In addition, the emerging generation of intelligent wearables, automobiles, smart appliances, smart rooms, and ultimately implants will all add to the expanding universe of IP devices.

IP-Based Voice Enterprise Systems

There are three main approaches to IP-based voice enterprise systems: IP PBXs, open-source PBXs, and service provider solutions, which include IP centrex, hosted PBX, and virtual PBX services. IP PBX and IP centrex offer network management advantages over legacy PBX solutions.


What can an IP PBX environment do that a traditional PBX can't? IP PBXs boast dozens of new applications, ushering in a new era of human communications, productivity, and mobility. These enhanced and advanced applications are a very hot area, representing the potential for incredible revenue. Significant progress has been made in several key applications areas: unified messaging, which is defined today as the merger of voicemail, e-mail, and fax; conferencing applications; collaboration applications; presence awareness; multimedia packages; mobility features; and extensible SIP support.

The most notable trends include the fact that video is coming to the desktop. Point-to-point or multiparty video is being offered by the majority of leading IP PBX vendors, and the cost per desktop is now generally under US$200. Document collaboration now allows document sharing to be more than a one-way display of PowerPoint slides. Impressive new capabilities from leading vendors include real-time coediting and collaborative working on the same document. In addition, exciting new mobility capabilities are being developed, ranging from a simple SMS gateway that lets local IM users send short messages directly to coworkers' mobile phones and pagers to sophisticated call control features with which remote and traveling workers can easily place calls and set up complex conferences.
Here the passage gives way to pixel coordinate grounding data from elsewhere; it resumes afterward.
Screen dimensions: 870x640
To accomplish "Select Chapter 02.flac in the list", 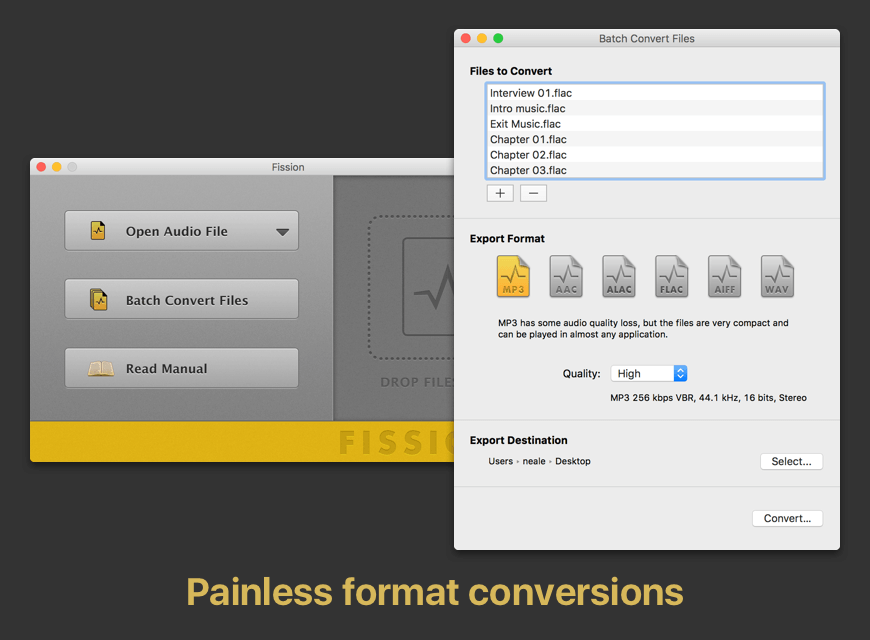I will [x=528, y=155].
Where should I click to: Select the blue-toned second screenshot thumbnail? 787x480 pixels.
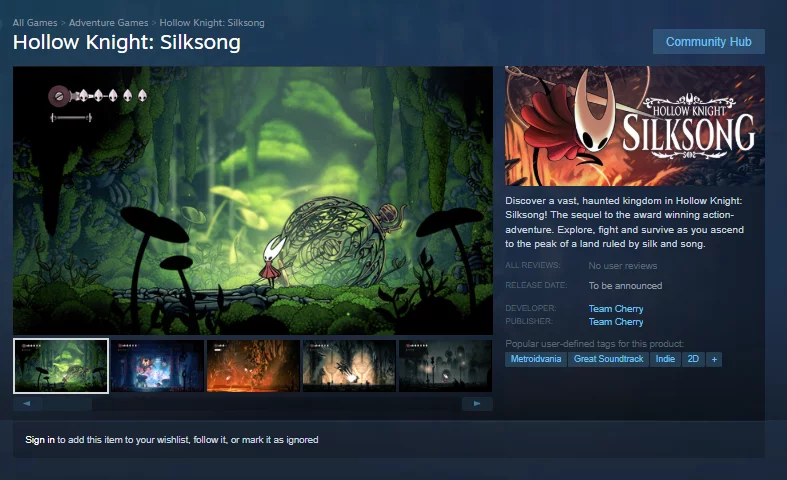tap(157, 366)
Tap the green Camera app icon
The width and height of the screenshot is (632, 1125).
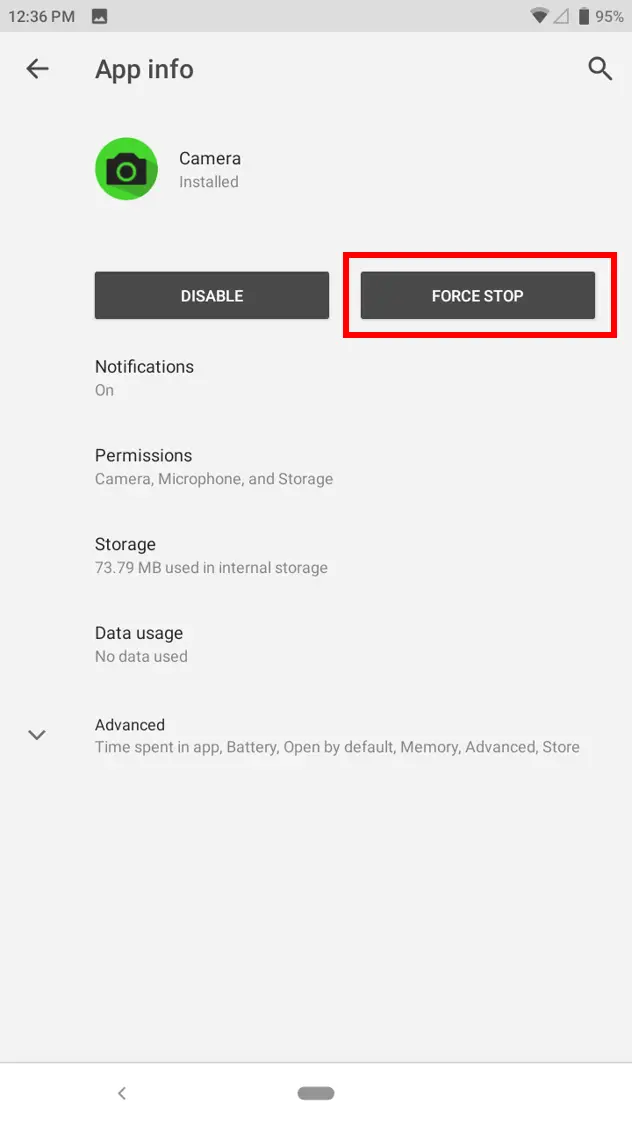126,169
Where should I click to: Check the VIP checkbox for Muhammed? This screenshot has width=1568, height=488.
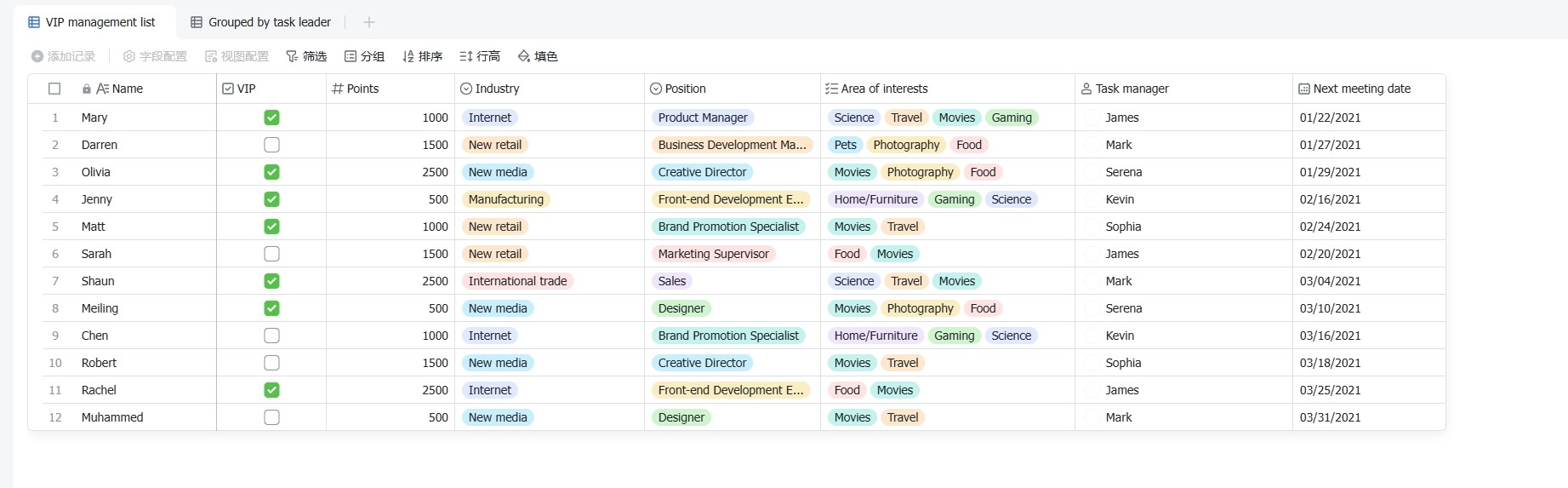tap(271, 417)
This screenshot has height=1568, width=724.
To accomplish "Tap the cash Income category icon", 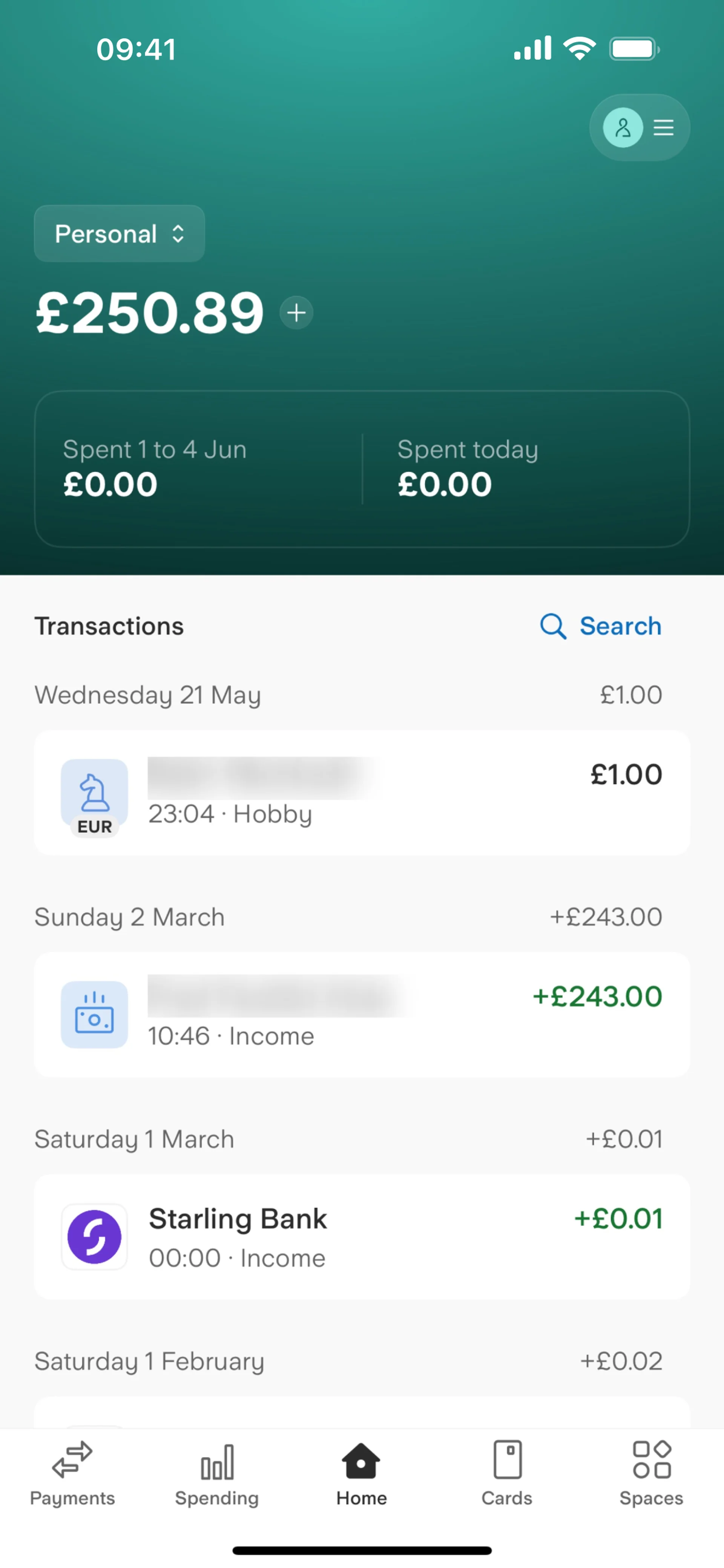I will [94, 1014].
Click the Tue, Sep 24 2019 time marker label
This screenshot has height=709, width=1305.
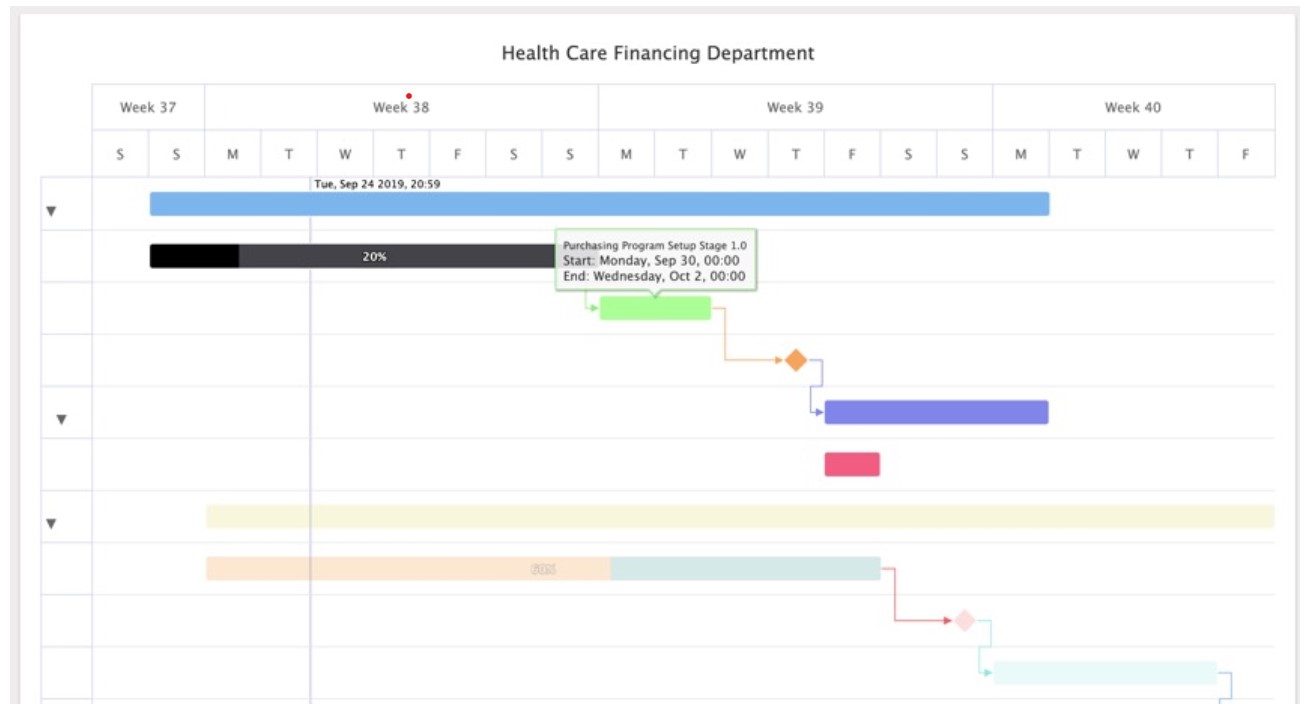point(377,184)
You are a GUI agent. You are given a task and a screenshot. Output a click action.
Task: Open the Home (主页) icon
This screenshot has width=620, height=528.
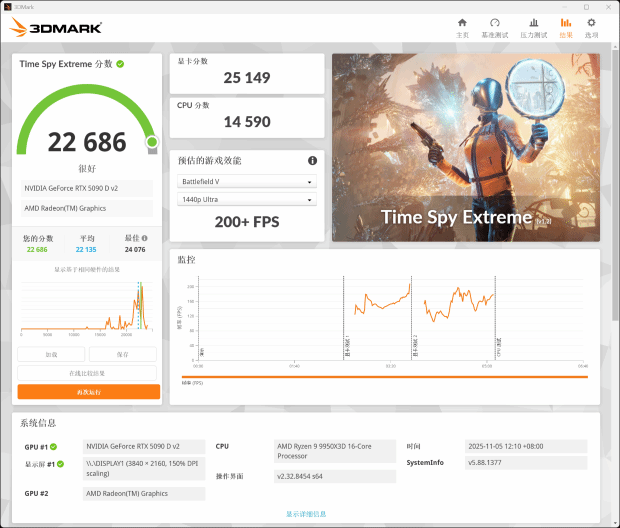pos(462,27)
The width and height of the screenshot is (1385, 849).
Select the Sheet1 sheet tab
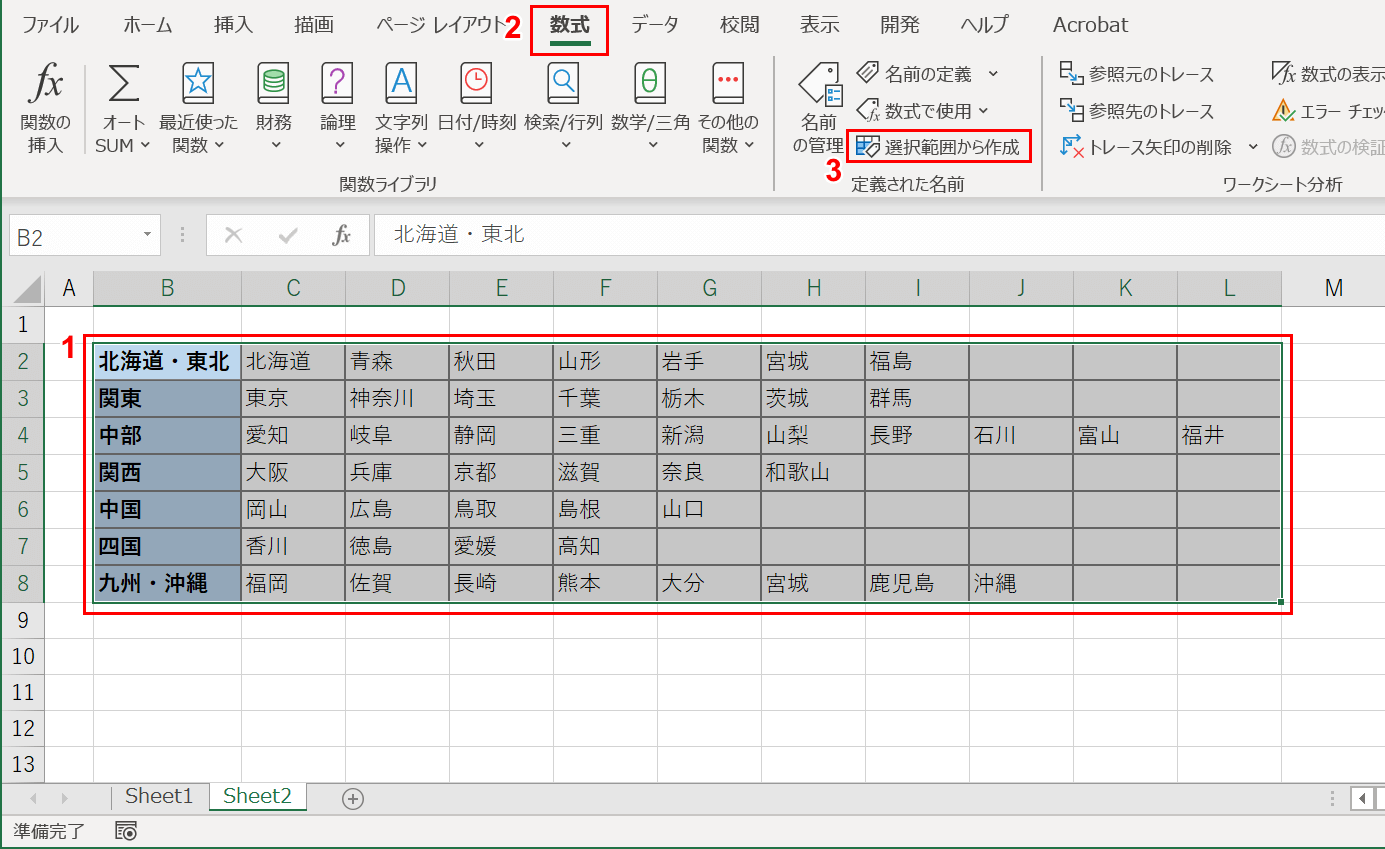158,797
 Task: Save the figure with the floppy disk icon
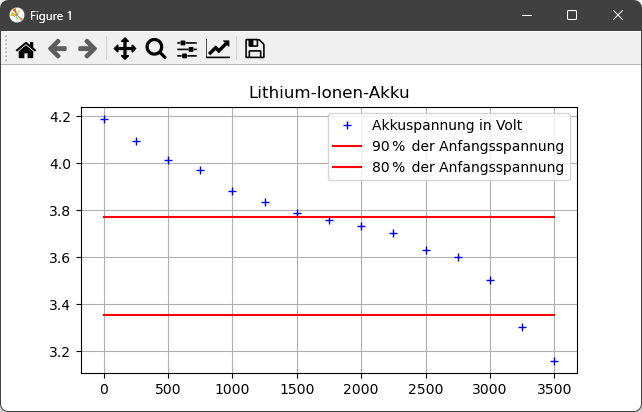point(254,49)
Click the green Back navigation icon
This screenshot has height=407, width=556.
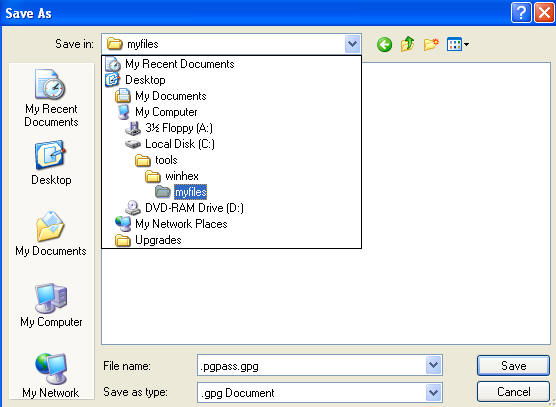point(384,45)
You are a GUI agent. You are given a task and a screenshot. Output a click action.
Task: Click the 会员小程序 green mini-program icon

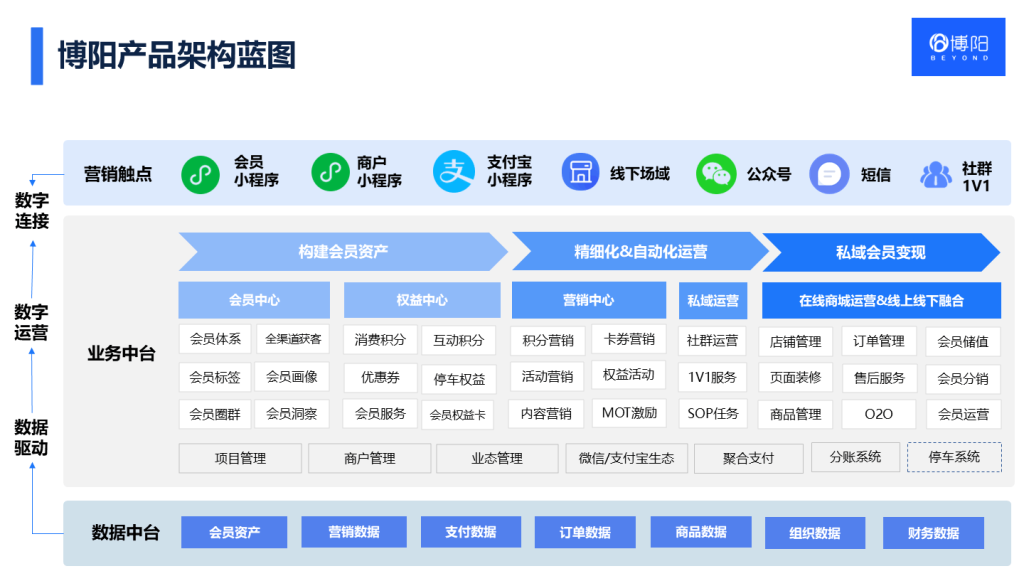(x=199, y=172)
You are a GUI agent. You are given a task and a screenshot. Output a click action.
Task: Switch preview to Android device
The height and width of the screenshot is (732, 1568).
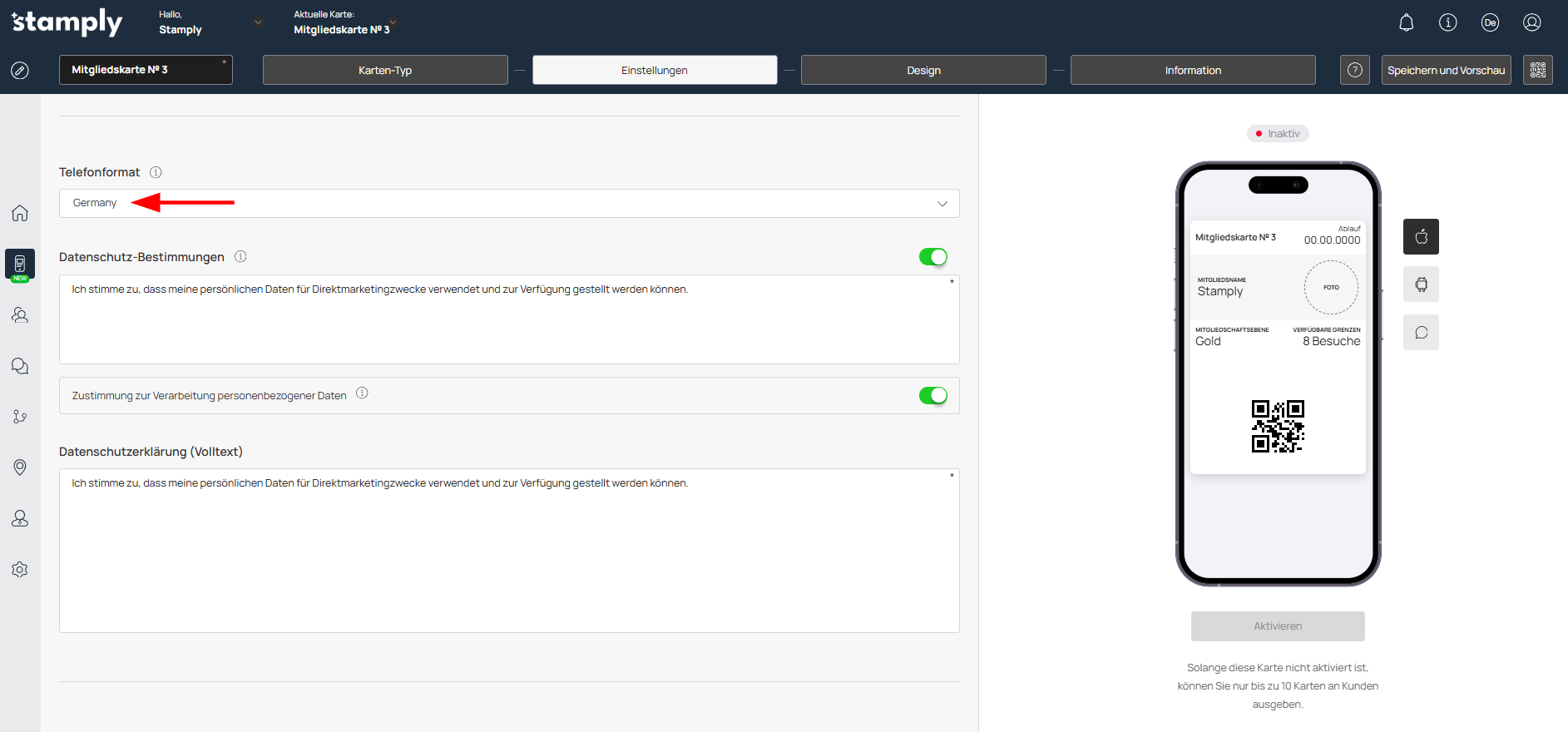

Not every product will contain each and every one of the key collaboration and conferencing features, but the following is a comprehensive list of the types of features that are available: soft phone support; the use of presence, be it dynamic or static; mobility features; conferencing, either scheduled or ad hoc; search capabilities; contacts and database access and integration; video (either point-to-point or multipoint); call control of external devices as well as call control filters that allow you to find me and follow me; recent call history; the ability to sort or quick-dial; IM, with chat or multiparty IM; document viewing and presentation; document collaboration and coediting; and whiteboarding and Web cobrowsing. As this list shows, a significant number of productivity-enhancing features are becoming available and adding a new dimension of value to IP PBX functionality.

The key unified messaging features include redundant voicemail servers; text-to-speech readout of e-mail (in multiple languages); automatic speech recognition; an inbox that shows the caller by automatic number identification and/or name; voicemail and e-mail that indicate the message duration; the ability to reply to and forward voicemail and e-mail; the ability to add other attachments; the ability to send voicemail and e-mail via distribution lists; telephone user interfacebased retrieval of voicemail or e-mail; callout of system voicemail delivery; voicemail notification options; scheduled delivery of voicemails; the ability to dial back from the inbox interfaces; and mobility features.

Early marketing efforts for IPT systems focused on a variety of cost-saving and productivity benefits, with little emphasis on the advantages of a more flexible system design. However, it is becoming evident that these two benefits are best realized by taking advantage of a third aspect of IP PBXs: their inherent ability to provide a more modular and survivable configuration compared with traditional circuit-switched TDM PBXs. Customers with multiple premises can configure an IP PBX to operate seamlessly across two or more locations at a lower cost and with greater performance capabilities than a network of standalone systems would offer.

One of the major factors in the accelerated migration to the new IP-based platforms is their ability to replace multiple standalone systems, such as key telephone systems, hybrids, or standard PBXs, with a single IP PBX system that uses survivable remote equipment to create a dispersed architecture. The ability to leverage an existing data network infrastructure for both call control signaling and voice communications transmission is a relatively recent enhancement to IPT. However, because IPT architectures are based on LAN/WAN connections, the enterprise must ensure that backup systems are in place in the event of a loss of LAN/WAN connectivity.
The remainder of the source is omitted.